Orszag then ran the column by his colleagues at the White House:
Woodward adds, "Should he alert the White House? [Orszag] wondered. Better not to surprise them. With some discomfort, because a columnist is supposed to speak for himself, not his former employer, Orszag sent his draft to Valerie Jarrett. It was about three days before the column was scheduled to run. Here’s a draft, he wrote in an email to her. Let me know if you have any comments."
Jarrett did have a comment for Orszag, according to Woodward:
"Thanks, Jarrett wrote back. She offered no comments on the draft. The column ran as scheduled, unchanged from the draft Orszag had provided the White House. Orszag was in an airport when he got Jarrett’s email. How could you have done this? It’s ridiculous. You’re so disloyal. You have got to realize the health care bill is wildly unpopular, Orszag replied. Every single speech I give, if I lead with this reflection on its imperfections, the dynamic changes. People will then listen. You can’t hold this law out as perfect. It won’t sell. People think it’s a piece of crap. The weaknesses must be acknowledged. Then it’s credible to say, here’s why it is good and why it is the only thing that will work. Jarrett’s answer was delivered with Politburo finality: You have burned your bridges."

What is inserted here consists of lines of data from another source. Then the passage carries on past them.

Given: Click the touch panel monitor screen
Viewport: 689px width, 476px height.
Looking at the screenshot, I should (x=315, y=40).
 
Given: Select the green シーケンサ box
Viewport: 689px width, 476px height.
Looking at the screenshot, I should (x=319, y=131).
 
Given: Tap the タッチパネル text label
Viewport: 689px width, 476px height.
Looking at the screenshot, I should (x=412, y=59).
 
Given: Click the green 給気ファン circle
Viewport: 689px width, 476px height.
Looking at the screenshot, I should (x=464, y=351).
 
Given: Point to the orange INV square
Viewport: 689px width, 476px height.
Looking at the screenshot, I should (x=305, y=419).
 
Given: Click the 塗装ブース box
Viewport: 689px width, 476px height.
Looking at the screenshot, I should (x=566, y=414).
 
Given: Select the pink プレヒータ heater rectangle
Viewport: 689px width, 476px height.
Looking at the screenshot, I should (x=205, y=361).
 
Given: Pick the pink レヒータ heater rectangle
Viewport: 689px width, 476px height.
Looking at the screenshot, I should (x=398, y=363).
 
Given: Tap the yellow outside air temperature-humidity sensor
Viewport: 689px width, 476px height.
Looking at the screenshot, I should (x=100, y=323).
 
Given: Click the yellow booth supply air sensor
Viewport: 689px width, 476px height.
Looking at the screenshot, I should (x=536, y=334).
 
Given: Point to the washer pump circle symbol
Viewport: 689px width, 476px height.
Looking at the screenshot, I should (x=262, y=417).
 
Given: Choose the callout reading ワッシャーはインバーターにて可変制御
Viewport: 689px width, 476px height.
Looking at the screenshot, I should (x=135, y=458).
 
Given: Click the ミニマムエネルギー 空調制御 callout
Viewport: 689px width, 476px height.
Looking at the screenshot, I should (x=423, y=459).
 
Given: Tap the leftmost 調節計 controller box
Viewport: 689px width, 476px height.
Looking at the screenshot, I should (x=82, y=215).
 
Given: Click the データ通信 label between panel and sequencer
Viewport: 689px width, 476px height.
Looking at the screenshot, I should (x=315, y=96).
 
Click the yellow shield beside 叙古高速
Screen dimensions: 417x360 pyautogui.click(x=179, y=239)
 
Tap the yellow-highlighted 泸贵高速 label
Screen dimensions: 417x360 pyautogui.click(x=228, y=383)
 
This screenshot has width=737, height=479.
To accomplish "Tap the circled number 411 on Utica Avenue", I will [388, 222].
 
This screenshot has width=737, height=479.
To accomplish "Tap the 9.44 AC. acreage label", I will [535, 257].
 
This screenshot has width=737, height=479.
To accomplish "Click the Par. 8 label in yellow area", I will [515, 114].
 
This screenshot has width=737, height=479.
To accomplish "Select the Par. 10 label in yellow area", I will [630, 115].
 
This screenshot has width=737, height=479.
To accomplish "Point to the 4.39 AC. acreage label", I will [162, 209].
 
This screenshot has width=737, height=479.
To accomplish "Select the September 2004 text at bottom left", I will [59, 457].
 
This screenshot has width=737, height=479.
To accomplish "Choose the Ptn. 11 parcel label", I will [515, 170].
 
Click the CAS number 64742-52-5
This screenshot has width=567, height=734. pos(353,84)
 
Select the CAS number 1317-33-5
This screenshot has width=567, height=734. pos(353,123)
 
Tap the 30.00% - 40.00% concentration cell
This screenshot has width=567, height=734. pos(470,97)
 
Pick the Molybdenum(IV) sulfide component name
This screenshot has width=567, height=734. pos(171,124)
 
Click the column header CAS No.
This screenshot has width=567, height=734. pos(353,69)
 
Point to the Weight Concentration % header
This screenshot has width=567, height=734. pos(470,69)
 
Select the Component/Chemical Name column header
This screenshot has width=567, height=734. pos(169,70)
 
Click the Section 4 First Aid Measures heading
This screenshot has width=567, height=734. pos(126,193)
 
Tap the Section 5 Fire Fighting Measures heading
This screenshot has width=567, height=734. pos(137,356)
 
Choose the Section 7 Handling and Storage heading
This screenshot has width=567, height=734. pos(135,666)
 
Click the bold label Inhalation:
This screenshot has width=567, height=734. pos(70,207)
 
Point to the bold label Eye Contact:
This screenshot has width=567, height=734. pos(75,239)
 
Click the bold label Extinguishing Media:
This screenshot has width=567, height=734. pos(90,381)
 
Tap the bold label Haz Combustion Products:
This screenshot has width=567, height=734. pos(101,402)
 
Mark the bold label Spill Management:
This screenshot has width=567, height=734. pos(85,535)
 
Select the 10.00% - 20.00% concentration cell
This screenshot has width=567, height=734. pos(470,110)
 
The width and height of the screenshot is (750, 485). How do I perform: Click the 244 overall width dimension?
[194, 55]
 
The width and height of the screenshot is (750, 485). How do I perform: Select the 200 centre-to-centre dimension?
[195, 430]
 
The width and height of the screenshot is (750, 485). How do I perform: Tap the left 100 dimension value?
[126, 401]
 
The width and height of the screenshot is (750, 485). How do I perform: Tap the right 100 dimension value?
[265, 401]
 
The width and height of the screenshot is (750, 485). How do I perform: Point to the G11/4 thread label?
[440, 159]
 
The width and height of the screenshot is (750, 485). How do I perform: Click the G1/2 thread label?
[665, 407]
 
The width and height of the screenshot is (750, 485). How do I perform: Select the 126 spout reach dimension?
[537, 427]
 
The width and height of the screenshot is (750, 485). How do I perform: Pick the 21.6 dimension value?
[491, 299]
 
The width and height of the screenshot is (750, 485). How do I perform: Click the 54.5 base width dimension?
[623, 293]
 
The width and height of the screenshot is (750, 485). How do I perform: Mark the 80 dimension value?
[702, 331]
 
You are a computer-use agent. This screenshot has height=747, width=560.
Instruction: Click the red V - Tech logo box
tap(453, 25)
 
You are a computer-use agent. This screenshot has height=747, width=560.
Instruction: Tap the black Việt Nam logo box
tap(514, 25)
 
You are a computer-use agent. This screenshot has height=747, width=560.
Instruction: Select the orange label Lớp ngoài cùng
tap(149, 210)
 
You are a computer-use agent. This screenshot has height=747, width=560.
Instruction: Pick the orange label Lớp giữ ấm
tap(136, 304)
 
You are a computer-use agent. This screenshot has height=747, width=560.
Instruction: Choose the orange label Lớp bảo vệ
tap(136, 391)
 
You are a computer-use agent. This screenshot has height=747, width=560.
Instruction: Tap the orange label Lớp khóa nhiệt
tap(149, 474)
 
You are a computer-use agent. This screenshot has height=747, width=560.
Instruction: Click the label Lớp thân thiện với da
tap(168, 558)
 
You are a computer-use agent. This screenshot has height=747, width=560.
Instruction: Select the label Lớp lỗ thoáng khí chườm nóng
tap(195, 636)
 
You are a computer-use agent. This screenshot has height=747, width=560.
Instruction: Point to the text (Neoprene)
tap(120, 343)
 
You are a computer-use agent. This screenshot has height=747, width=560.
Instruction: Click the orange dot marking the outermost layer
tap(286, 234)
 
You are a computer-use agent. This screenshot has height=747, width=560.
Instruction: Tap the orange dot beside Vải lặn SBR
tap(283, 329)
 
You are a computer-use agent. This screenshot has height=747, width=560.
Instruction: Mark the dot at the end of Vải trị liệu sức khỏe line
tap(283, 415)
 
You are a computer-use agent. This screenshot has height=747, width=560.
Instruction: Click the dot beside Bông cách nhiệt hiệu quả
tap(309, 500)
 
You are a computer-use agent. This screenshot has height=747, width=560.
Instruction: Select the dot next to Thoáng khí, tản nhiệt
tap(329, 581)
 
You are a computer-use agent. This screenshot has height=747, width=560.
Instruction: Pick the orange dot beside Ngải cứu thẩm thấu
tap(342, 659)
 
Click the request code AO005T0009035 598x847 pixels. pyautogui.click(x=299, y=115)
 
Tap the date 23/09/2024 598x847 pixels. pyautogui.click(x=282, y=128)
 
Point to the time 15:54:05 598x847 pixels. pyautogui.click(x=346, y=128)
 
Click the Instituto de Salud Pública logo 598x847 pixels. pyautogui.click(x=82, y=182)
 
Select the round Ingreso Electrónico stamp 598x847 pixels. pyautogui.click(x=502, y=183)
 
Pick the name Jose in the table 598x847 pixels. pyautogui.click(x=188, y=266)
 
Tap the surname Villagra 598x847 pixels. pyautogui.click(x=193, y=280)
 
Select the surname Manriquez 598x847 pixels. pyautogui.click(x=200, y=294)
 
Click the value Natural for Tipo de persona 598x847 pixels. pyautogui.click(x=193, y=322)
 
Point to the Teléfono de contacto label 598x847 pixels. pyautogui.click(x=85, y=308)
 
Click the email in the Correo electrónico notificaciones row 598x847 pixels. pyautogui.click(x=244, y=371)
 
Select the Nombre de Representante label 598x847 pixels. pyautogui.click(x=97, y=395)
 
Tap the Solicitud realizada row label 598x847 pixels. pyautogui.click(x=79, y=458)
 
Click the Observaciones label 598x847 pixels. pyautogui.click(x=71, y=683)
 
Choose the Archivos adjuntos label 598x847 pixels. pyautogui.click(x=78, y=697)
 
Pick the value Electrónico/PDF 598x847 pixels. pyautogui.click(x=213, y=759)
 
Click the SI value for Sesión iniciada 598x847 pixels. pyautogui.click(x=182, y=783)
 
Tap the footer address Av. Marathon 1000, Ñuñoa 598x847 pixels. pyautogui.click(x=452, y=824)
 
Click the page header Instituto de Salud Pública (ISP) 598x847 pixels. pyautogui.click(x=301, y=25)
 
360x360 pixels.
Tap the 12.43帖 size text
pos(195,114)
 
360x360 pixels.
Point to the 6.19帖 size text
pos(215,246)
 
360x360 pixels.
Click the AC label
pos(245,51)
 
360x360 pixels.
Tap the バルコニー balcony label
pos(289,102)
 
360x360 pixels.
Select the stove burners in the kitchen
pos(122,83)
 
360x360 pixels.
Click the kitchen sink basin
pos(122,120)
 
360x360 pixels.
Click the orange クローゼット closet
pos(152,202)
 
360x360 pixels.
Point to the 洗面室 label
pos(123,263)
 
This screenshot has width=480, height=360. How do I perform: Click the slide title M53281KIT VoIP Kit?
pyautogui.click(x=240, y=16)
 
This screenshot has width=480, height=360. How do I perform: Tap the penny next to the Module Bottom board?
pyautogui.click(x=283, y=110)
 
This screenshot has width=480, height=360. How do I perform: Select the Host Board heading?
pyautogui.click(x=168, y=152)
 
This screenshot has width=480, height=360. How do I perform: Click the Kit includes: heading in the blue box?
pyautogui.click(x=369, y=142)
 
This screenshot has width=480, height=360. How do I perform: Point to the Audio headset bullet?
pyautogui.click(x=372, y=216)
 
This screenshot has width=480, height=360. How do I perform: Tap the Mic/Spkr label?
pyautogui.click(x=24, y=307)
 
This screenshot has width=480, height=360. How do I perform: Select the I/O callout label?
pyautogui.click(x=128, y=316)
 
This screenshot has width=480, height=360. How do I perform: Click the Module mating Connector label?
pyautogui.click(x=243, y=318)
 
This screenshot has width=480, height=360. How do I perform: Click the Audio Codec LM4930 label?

Halper focuses on the fact that the White House was invited to comment on this column before it was released, but what I find even more striking is the substance of Jarrett's reaction.
Orszag is clearly a friend of the administration, he wrote a column that suggests what else could be added to health-care reform in the future and that in no way criticizes what was passed in Obamacare, and Jarrett's reaction is to say that he's "burned [his] bridges." If an ally's mild advice burns bridges, what doesn't burn them?
And Valerie Jarrett is no second-tier staffer. She's one of the president's closest advisors.
An episode like this suggests one reason why the administration has found it so hard to change course: a resistance to both internal and external critique can leave an administration digging further and further into a rut, no matter how failed that rut may be.